§ **Data provided**:
_ _ _ _

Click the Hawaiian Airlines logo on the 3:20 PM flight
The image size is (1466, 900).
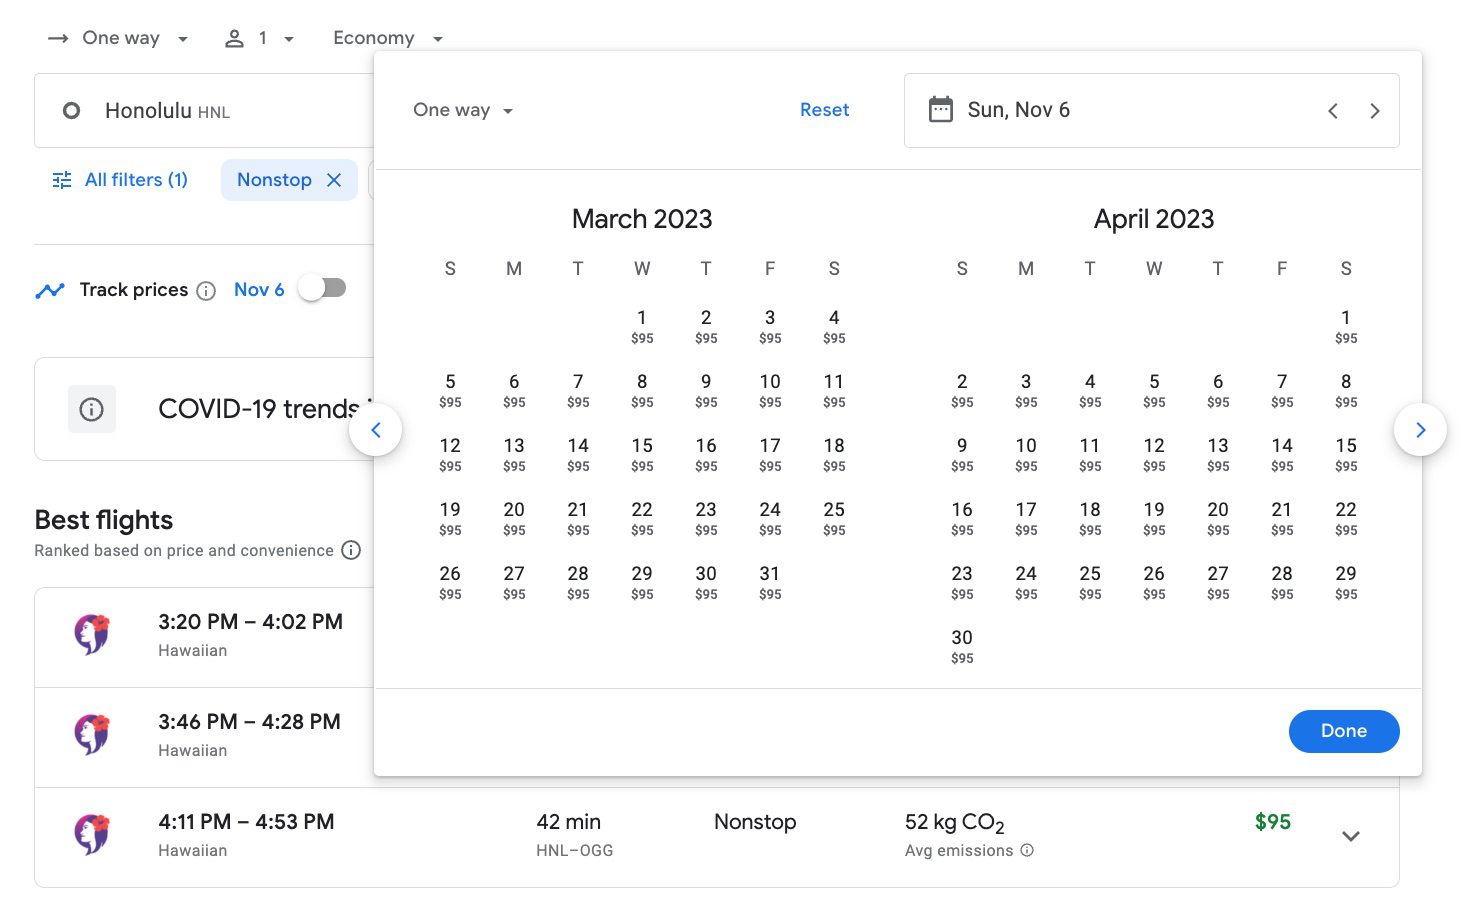pos(92,634)
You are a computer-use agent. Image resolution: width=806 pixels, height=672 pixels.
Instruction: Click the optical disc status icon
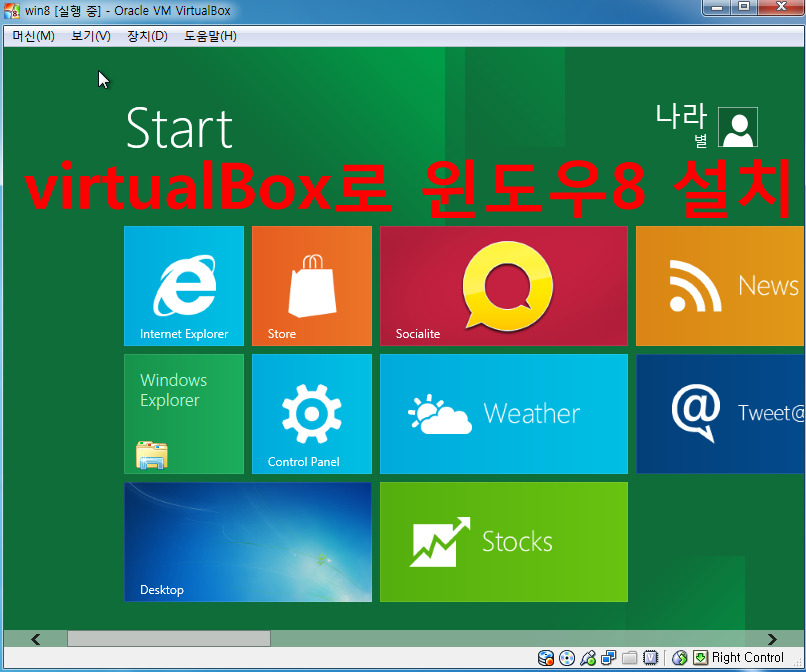[567, 658]
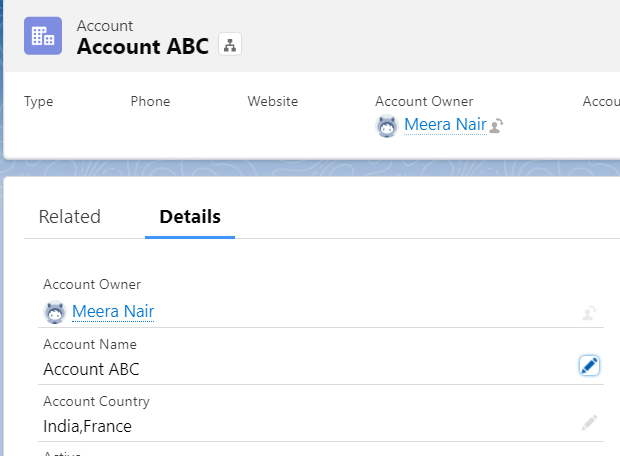The height and width of the screenshot is (456, 620).
Task: Select the Details tab
Action: (190, 217)
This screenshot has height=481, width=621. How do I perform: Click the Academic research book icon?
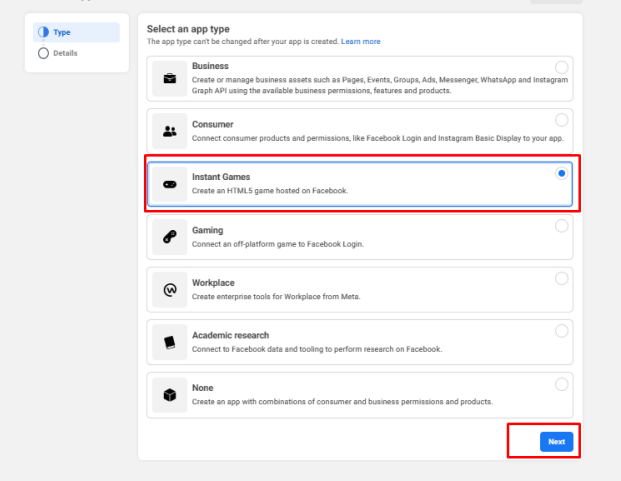pyautogui.click(x=170, y=342)
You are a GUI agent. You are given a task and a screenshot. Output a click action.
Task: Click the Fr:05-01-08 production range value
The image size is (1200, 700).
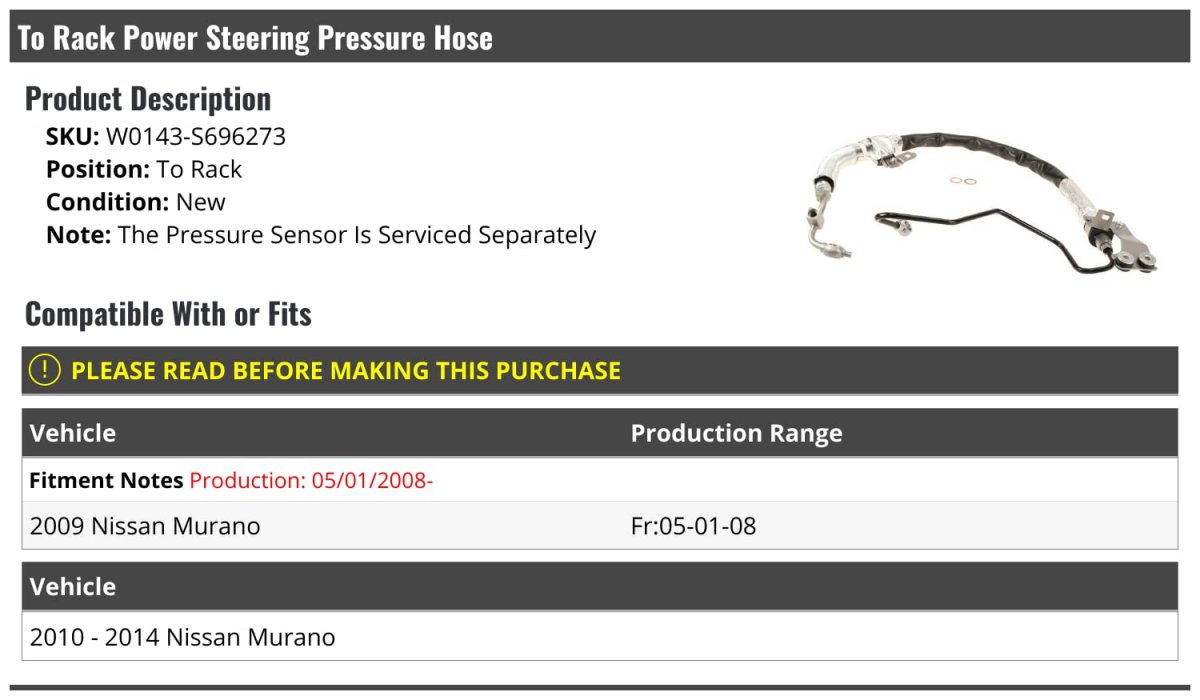pyautogui.click(x=693, y=526)
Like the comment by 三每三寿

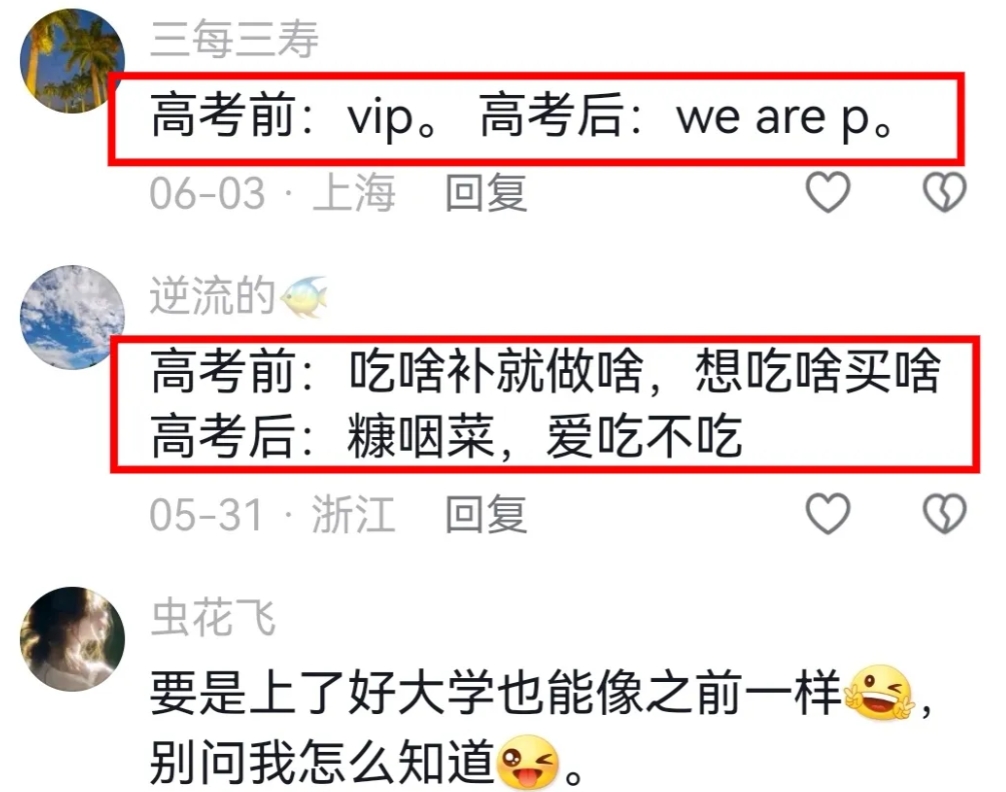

_ _ _ _

Print each line of the listing, starting at its first and ending with the line that holds "You are a computer-use", but skip any pictures.

Click the Hawaiian Airlines logo on the 3:20 PM flight
The image size is (1466, 900).
pos(92,634)
You are a computer-use agent. Image resolution: width=806 pixels, height=672 pixels.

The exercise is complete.